Work item: Exactly transcribe the span of lines from the one containing "Where should I click to: Open" through the final line of the entries, inclusive, and nothing outside it. Exclude the pictures.

Material for this exercise:
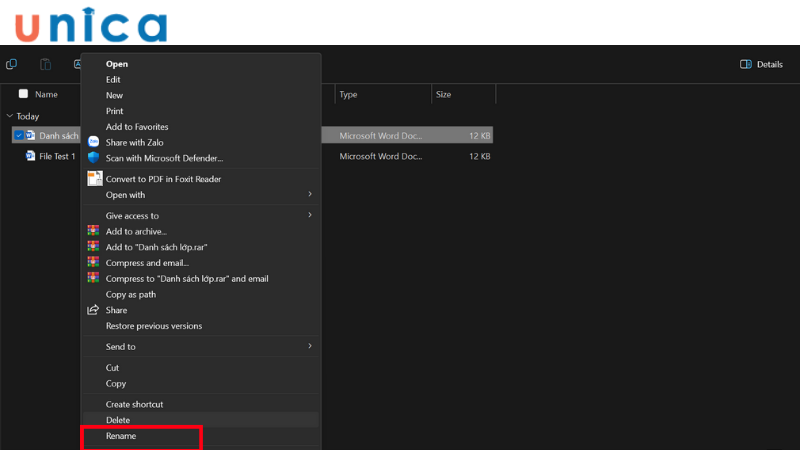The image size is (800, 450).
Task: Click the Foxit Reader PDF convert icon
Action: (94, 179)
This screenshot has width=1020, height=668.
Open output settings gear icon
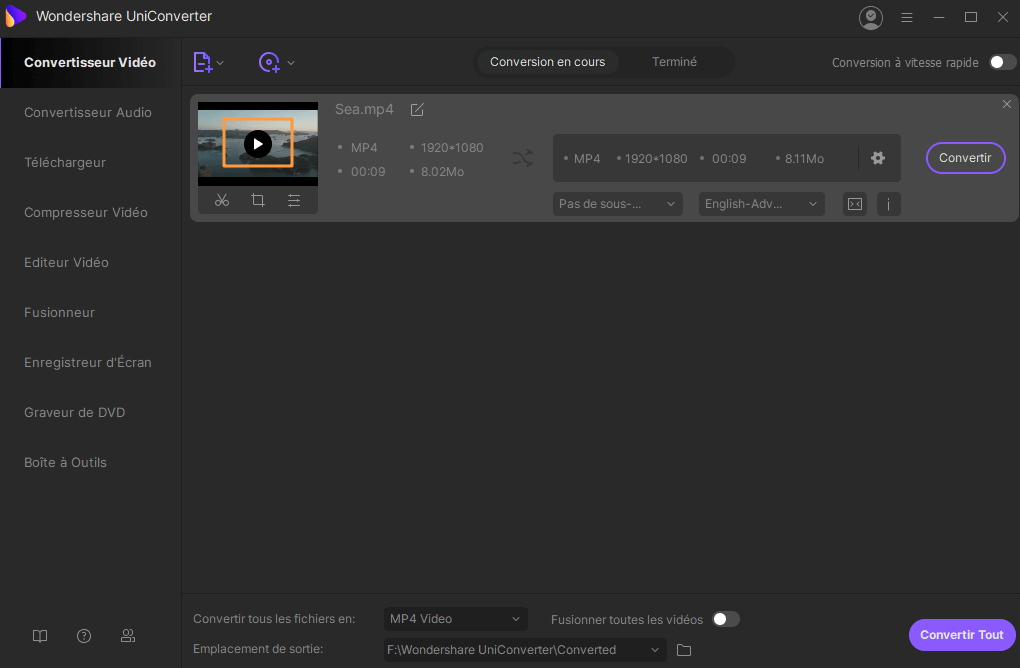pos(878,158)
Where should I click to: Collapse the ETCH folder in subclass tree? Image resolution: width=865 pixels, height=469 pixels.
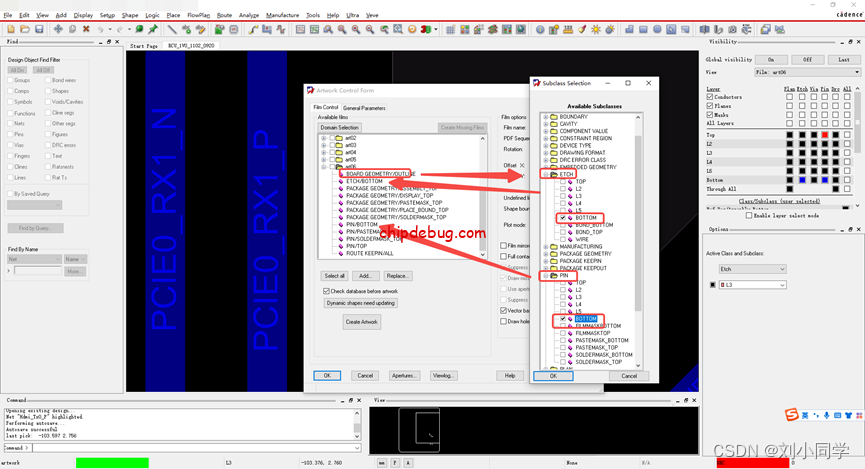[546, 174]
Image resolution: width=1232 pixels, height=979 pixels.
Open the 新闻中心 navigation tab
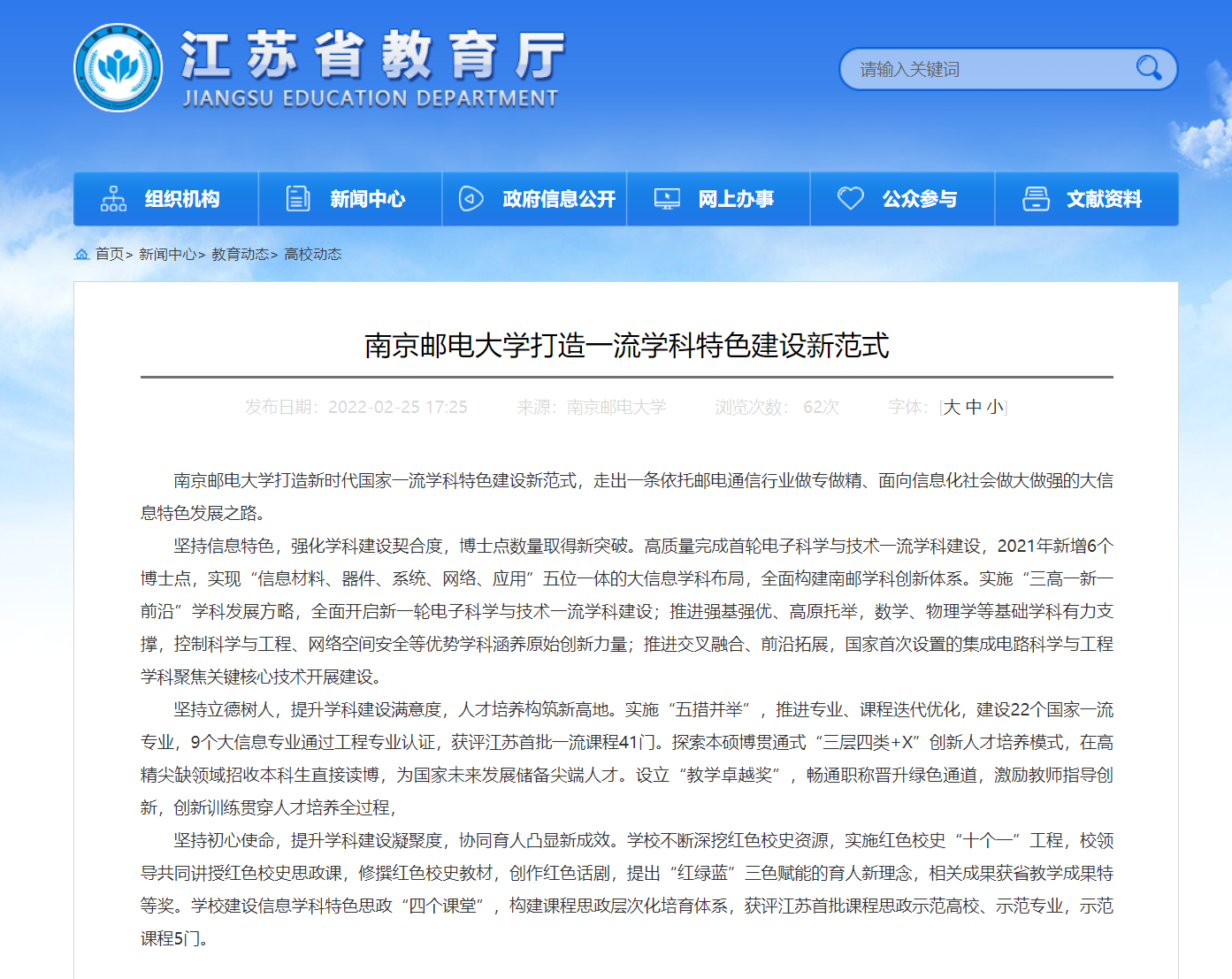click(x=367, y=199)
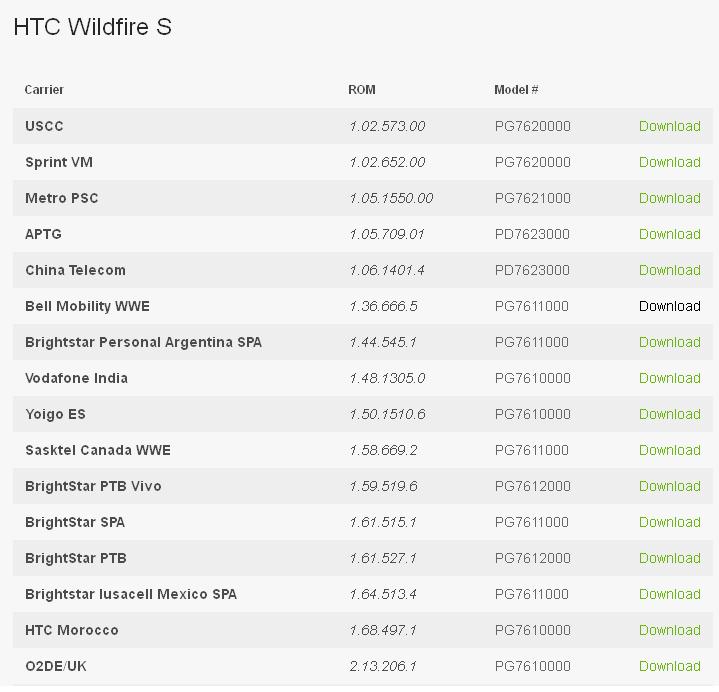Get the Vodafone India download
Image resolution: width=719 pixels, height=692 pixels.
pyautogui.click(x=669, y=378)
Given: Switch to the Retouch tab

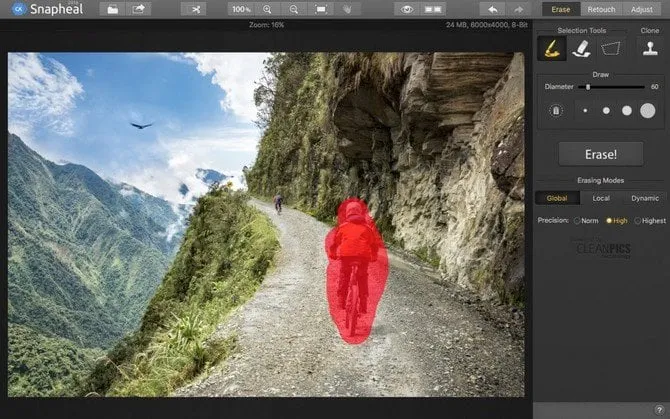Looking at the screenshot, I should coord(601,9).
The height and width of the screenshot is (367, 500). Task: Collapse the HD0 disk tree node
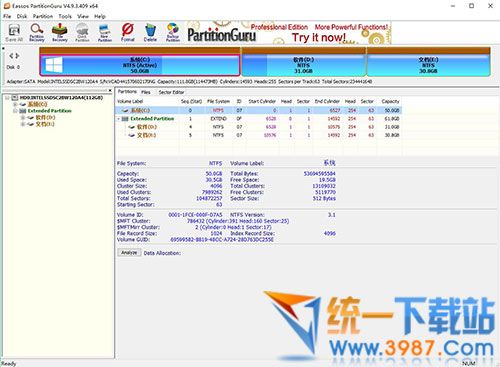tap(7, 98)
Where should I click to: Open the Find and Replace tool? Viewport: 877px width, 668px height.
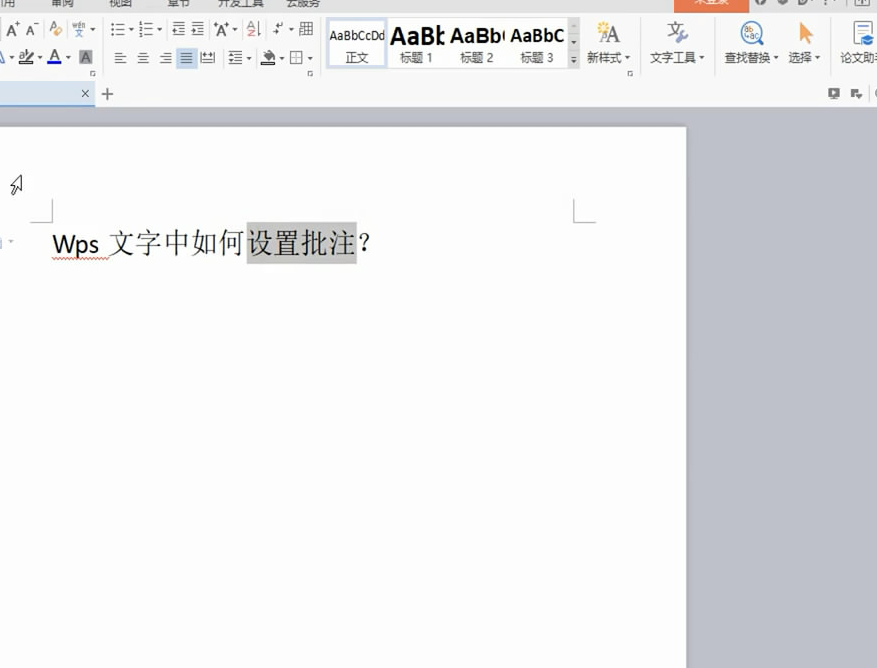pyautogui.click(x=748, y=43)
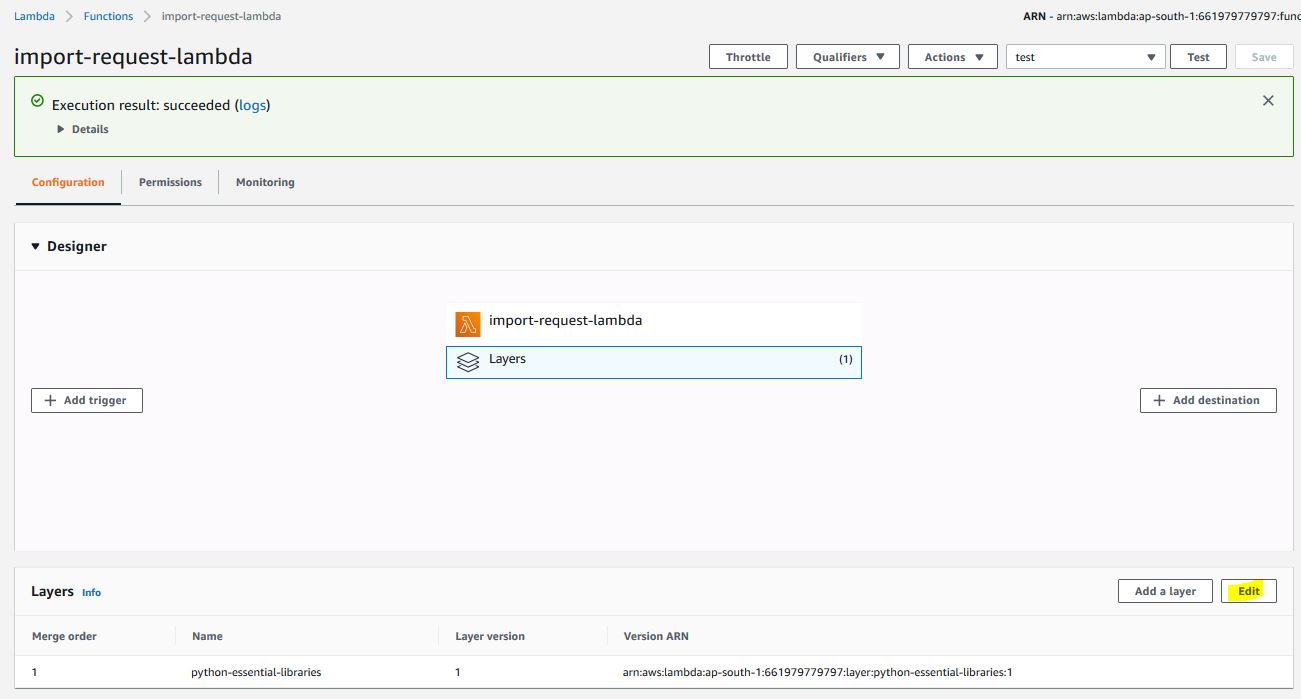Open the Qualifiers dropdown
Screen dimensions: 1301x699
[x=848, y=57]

Written solution:
Where should I click to: Open the Find and Replace tool? Viewport: 877px width, 668px height.
pyautogui.click(x=748, y=43)
Open the Qualifiers dropdown
Screen dimensions: 1301x699
[x=848, y=57]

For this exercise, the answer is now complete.